¿Qué opina la filosofía sobre las cualidades de los perros?

Eso que hoy muchos estudios afirman y nosotros sabemos, que los perros sienten y tienen inteligencia, ha sido discutido por los pensadores más importantes de la historia. ¿Qué creían ellos?

Una paloma se posa sobre la estatua de Sócrates
Una paloma se posa sobre la estatua de Sócrates

Muchos de los que convivimos, trabajamos y queremos a los animales en general, y más concretamente a los de compañía, nos preguntamos por qué razones no se aplauden sus cualidades, a qué se debe la total falta de respeto que padecen, por qué no se defienden sus derechos...

Pero este problema viene de lejos. Argumentar ideas acerca de la inteligencia y demás características de los animales, y más concretamente del perro, parece haber sido una asignatura de curso obligatorio para todos los sabios y pensadores de cualquier época de la historia:

Descartes preconizaba que los animales carecían de consciencia, inteligencia o cualquier otra cualidad análoga al hombre...
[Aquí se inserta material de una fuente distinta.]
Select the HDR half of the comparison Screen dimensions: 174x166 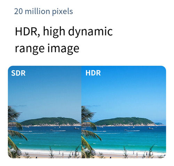[124, 112]
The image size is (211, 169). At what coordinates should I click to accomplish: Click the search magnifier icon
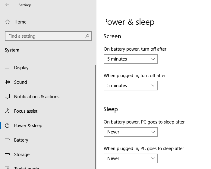pos(87,36)
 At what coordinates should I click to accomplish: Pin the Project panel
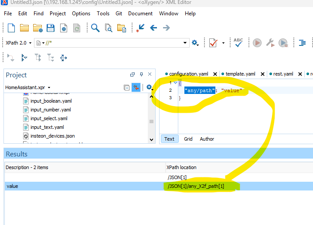click(141, 75)
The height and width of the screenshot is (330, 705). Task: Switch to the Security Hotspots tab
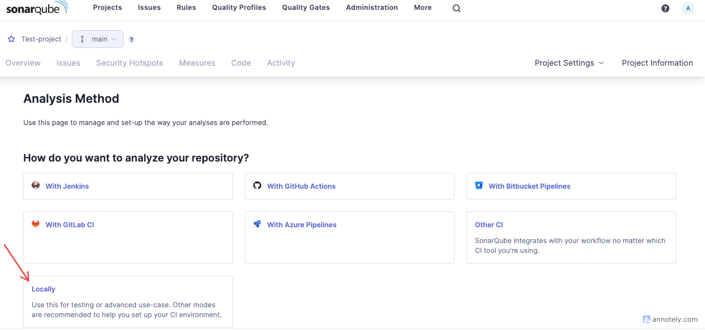pyautogui.click(x=129, y=63)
Aristóteles defendió que cada especie poseía unas características propias y diferentes a las del resto, y que la diferencia entre el perro y el hombre era únicamente de grado. El bueno de Aristóteles estaba convencido de que tanto los cánidos como los humanos experimentaban emociones, siendo las de los hombres simplemente más complejas. Los dos aprenden, recuerdan, utilizan la experiencia... La gran diferencia para Aristóteles es que los humanos pueden hacer las cosas mejor.

Pitágoras y Empédocles fueron los primeros griegos en defender el respeto a los animales y preconizar el vegetarianismo.
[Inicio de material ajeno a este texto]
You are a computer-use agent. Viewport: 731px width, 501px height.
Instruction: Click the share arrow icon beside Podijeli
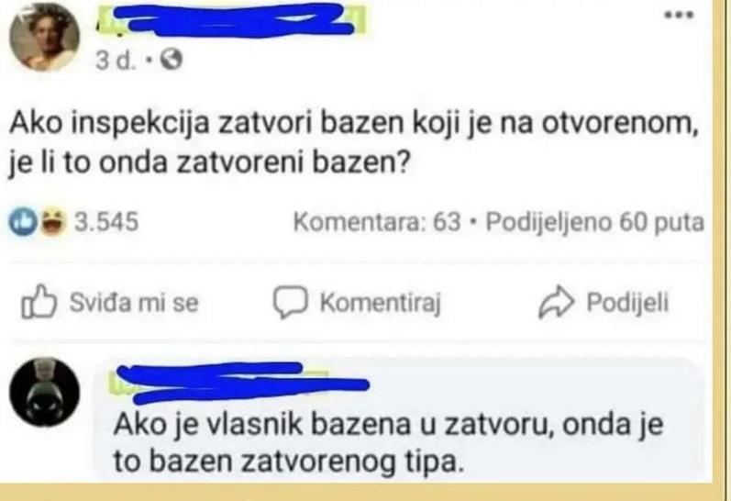point(556,302)
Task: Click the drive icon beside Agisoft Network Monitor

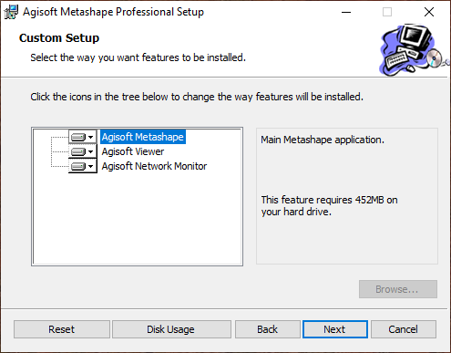Action: coord(78,166)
El pensamiento abierto de Santo Tomás sobre los animales hizo temblar a la Iglesia

Santo Tomás de Aquino estableció como doctrina oficial de la Iglesia (siglo XIII) que los hombres y los perros se diferenciaban solamente en términos cuantitativos. Esta afirmación, que seguro muchos firmaríamos para nuestros buenos amigos, hizo temblar los cimientos de la Santa Madre... La doctrina de Santo Tomás abría las puertas a graves problemas conceptuales, como la posibilidad de atribuir inteligencia a los irracionales. Esto sin duda sería el primer paso para algo más grave, terrible, satánico... Abrir aquella puerta podría permitir que alguien defendiera lo indefendible: que los animales poseían alma.

La idea de la diferencia cuantitativa entre perro y hombre lanzada por Santo Tomás no tardó en ser extirpada como un maligno tumor.
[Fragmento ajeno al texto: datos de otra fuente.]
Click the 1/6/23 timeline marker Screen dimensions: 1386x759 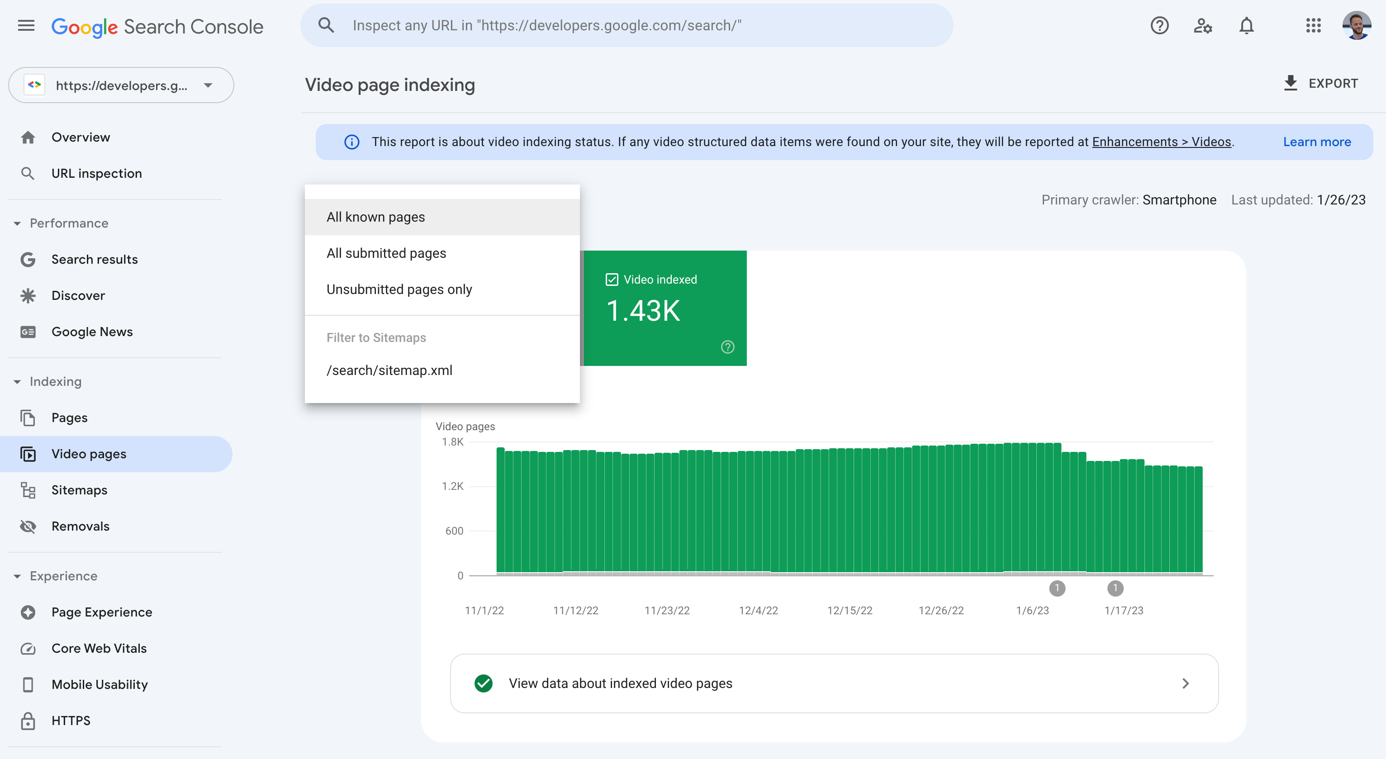click(1057, 587)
Kant proponía que el hombre debía ejercitar su compasión hacia los animales, ya que aquel que se comporta cruelmente con ellos, posee un corazón endurecido para con el resto de sus semejantes. Defendía que se puede conocer a un hombre a partir de su relación con los animales... ¡¡Interesante!!

Agustín de Hipoma dijo que el único inconveniente de torturar a los animales es que podía conducir a la crueldad con los hombres...

El Papa Pío XI (siglo XIX) prohibió en Roma la fundación de una sociedad que evitaría la crueldad con los animales, argumentando que si lo permitiera, de forma implícita se estaría admitiendo que el hombre tiene obligaciones hacia los animales... ¡¡Y era Papa!!

El budismo y el jainismo preconizan la "ahimsa" (a: no, himsa: violencia) o virtud de la no violencia. En el jainismo, el mal es el dolor producido a las criaturas vivientes...

El primer precepto de Buda fue la abstención de todo aquello que pudiera causar dolor a los animales (racionales e irracionales).

En la actualidad, la mayoría de los pensadores son partidarios de la consideración moral de los animales. Esta tendencia fue impulsada por el filósofo Peter Singer, que en su libro Liberación animal expone cosas tan interesantes como esta: "... no podemos aplicar estándares distintos al sufrimiento de animales humanos y no humanos. La moral es universal. Deberíamos considerar el sufrimiento ajeno tanto como el propio, y el de otros animales tanto como el de nuestros congéneres...".